BEGIN DATA SECTION

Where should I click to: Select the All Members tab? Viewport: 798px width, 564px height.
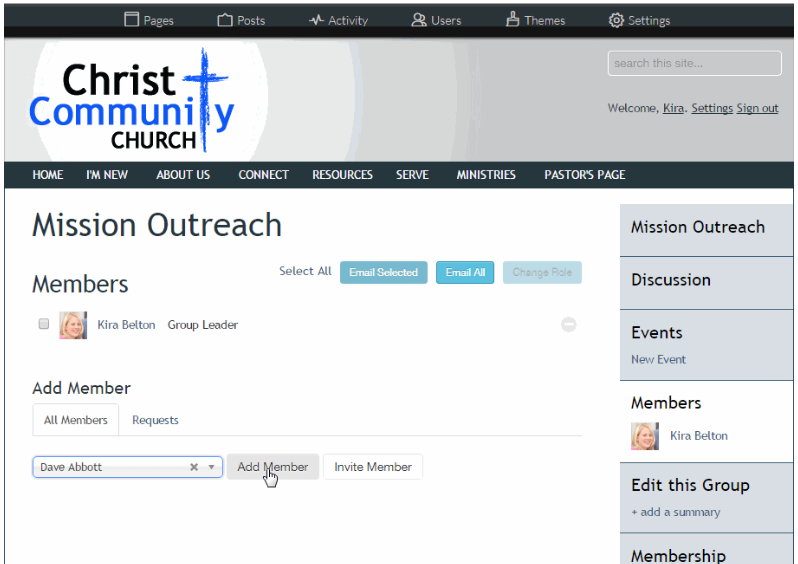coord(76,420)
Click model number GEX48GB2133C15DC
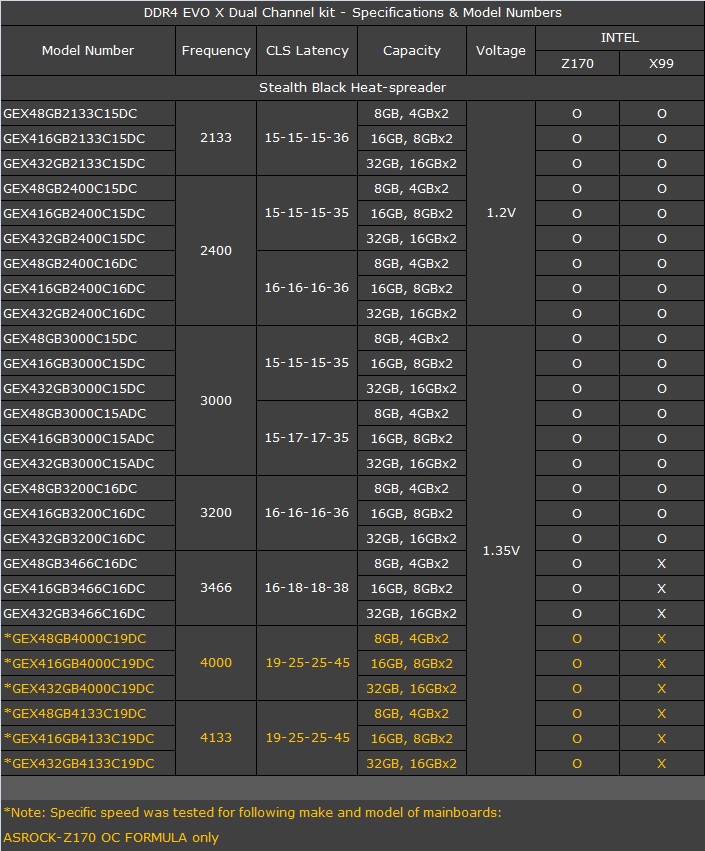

END DATA SECTION
BEGIN DATA SECTION

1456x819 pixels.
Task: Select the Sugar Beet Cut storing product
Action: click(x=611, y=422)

END DATA SECTION

Beginning with the line above that contains "Where should I" and ending with the line that contains "Click model number GEX48GB2133C15DC", quote each line exactly, keeping out the pictures.

Where should I click to: Select the All Members tab? Viewport: 798px width, 564px height.
coord(76,420)
Click model number GEX48GB2133C15DC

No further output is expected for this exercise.